(Text block)
Jun 24, 2020 02:44 PM

KKR Raises $10 Billion for Its Biggest Asia Buyout Fund

A pedestrian passes 100 Pall Mall, housing the offices of KKR & Co., in London, U.K., on March 10.  Photo: Bloomberg
A pedestrian passes 100 Pall Mall, housing the offices of KKR & Co., in London, U.K., on March 10. Photo: Bloomberg

(Bloomberg) — KKR & Co. has raised more than $10 billion for its third Asia fund, on track to amassing the biggest buyout war chest ever assembled by a U.S. private equity firm for the region, people familiar with the matter said.

The New York-based buyout giant has achieved 80% of its $12.5 billion target within seven months of official launch and plans to close the first round by the end of this month, the people said, asking not to be identified because the matter is private. At its full size, the fund would surpass a record $10.6 billion raised by Hillhouse Capital Group for Asia in 2018.

KKR has been on a buying spree globally this year, snapping up assets after valuations plunged as the spread of the coronavirus grounded the global economy. Bigger funds with a long track record such as KKR have benefited from the turmoil, weathering better a drop in the flow of cash triggered by the virus outbreak and the trade war.

KKR is among the most active foreign buyout firms in the region, having announced four acquisitions this year, including taking a $1.5 billion stake in Reliance Industries Ltd.’s digital platform business.

Fundraising activity from purely Asia-focused funds was 45% below the previous five-year average in 2019, according to a Bain & Co. report. The accounting scandal at Luckin Coffee Inc. has also spooked investors and made them rethink where to put their money, one of the people said.

Centurium Capital Partners, a Chinese PE fund and the top backer of Luckin Coffee, suspended a $2.5 billion second fundraising after the Chinese coffee chain revealed some of its employees fabricated $310 million of sales, the person said.

It took large, experienced funds an average of only 12 months to close, and 100% met or exceeded their targets, according to the Bain report. By contrast, smaller and newer funds had a much harder time raising capital, and they were on the road for 22 months on average, and only 60% met their targets.

Centurium wasn’t available to comment. A media representative at KKR declined to comment.
(End Text block)
(The data)
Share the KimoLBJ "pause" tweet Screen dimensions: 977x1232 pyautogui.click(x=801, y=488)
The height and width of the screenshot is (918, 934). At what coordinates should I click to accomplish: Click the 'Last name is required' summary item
(End The data)
(The data)
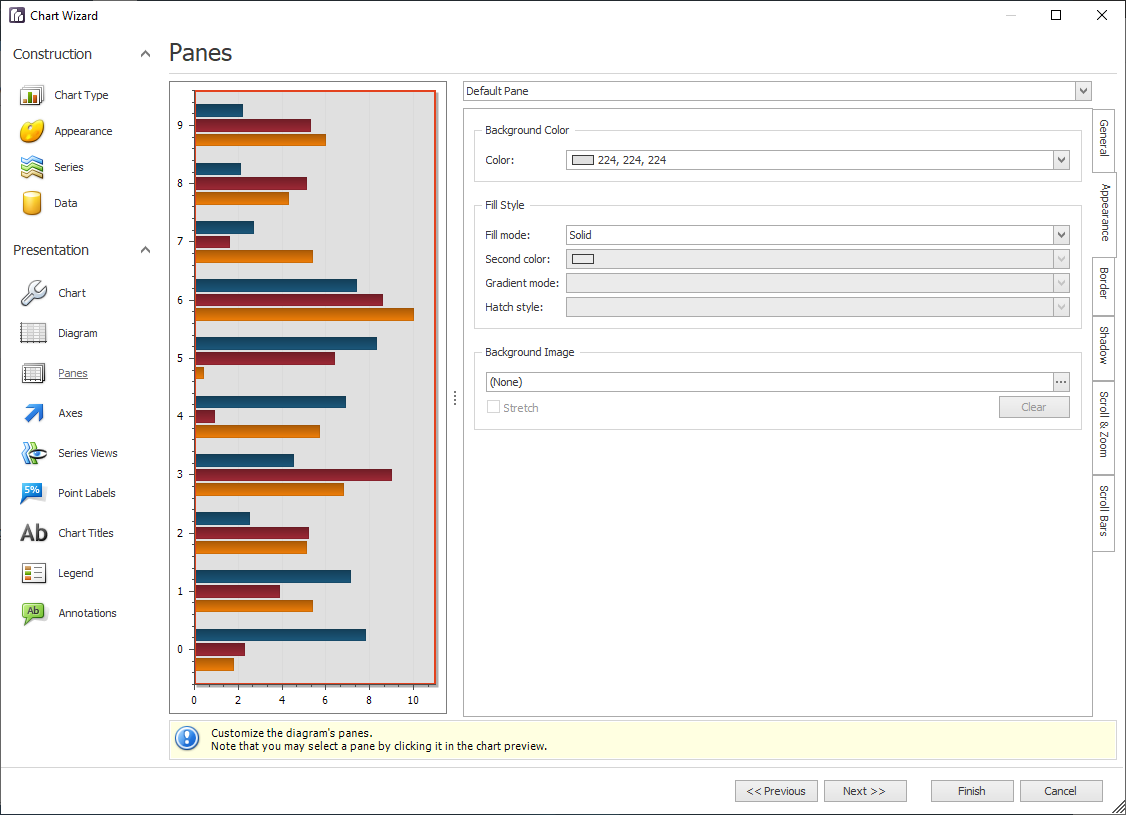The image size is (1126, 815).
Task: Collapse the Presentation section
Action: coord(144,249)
(End The data)
What to do:
Answer these questions from the KKR fund article:
1. What is the target size of KKR's third Asia fund?
2. How large a stake did KKR take in Reliance Industries Ltd.'s digital platform business?
3. According to the Bain report, how many months on average were smaller and newer funds on the road?
The material stands apart from the KKR fund article and has no connection to it.

Problem solution:
1. $12.5 billion
2. $1.5 billion
3. 22 months